Die Studie unterstreicht die potenziellen Vorteile eines EU-Beitritts der Ukraine. Schließlich ist das Land ein führender Produzent und Exporteur von Rohstoffen und landwirtschaftlichen Erzeugnissen, vor allem von Eiweißpflanzen und Getreide.
Die Studie schlägt vor, dass die Überprüfung der EU-Eiweißpolitik durch die Kommission im Jahr 2024 zu Maßnahmen führen könnte, „welche die heimische Produktion von pflanzlichem Eiweiß erhöhen könnten.“
Europas Düngemittelproblem
Die Forscher wiesen auch auf die Abhängigkeit der EU von Energie- und Rohstoffimporten für die Düngemittelproduktion hin.
Die EU bezieht ihre Mineraldünger traditionell von einer kleinen Gruppe von Lieferanten, vor allem aus Russland, Ägypten, Algerien, Marokko und Belarus.
Obwohl die EU nach dem russischen Einmarsch in die Ukraine versprochen hatte, die Importe aus Russland zu kürzen, hat sie Lebensmittel und Düngemittel stets von ihren kriegsbedingten Sanktionen ausgenommen.
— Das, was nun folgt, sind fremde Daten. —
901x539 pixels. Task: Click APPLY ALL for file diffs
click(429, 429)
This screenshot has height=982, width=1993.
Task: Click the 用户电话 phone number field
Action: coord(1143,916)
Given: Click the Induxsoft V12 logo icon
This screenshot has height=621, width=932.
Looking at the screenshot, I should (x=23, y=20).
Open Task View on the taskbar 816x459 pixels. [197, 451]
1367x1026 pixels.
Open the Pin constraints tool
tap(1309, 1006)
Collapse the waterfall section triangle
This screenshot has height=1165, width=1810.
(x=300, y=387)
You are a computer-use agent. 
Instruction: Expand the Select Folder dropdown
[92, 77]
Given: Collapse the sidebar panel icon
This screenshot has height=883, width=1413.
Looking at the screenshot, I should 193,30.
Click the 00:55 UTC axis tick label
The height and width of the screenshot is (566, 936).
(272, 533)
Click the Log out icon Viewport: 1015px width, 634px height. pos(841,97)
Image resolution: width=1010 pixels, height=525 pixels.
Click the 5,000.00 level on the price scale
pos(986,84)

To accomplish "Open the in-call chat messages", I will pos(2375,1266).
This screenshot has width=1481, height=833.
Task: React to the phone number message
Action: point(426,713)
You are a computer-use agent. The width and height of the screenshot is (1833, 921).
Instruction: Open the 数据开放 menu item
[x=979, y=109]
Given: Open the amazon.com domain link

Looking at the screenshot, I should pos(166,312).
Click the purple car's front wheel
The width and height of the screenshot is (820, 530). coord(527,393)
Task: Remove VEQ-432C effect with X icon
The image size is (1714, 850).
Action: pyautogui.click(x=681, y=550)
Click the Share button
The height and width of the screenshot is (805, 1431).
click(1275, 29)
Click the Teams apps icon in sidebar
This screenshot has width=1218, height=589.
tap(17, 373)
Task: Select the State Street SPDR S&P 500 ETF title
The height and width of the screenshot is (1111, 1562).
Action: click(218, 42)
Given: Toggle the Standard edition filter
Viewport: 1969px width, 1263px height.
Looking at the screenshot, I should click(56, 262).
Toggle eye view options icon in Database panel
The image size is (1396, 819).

Im Jahr 2022 machten die russischen Importe von Phosphaten und Kali 23 Prozent und 34 Prozent aus. Auch bei Phosphaten ist die EU stark auf Marokko (28 Prozent) und bei Kali auf Belarus (30 Prozent) angewiesen.
Die Forscher untersuchten, welche Rolle die Farm-to-Fork-Strategie, der Vorzeigeplan der EU für nachhaltigere Lebensmittelsysteme, bei der Verringerung der Importabhängigkeit durch verstärkten ökologischen Landbau und geringeren Düngemitteleinsatz spielt.
Allerdings wird in der Studie darauf hingewiesen, dass diese Ziele nur durch „die vollständige Umsetzung und Anwendung der einschlägigen Umwelt- und Klimagesetzgebung“ erreicht werden können.
In der Studie wird auch betont, dass die Förderung des ökologischen Landbaus nicht zu einer erheblichen Verringerung der EU-Lebensmittelproduktion führen darf. Dies könnte ansonsten zu weiteren Importen aus Drittländern führen.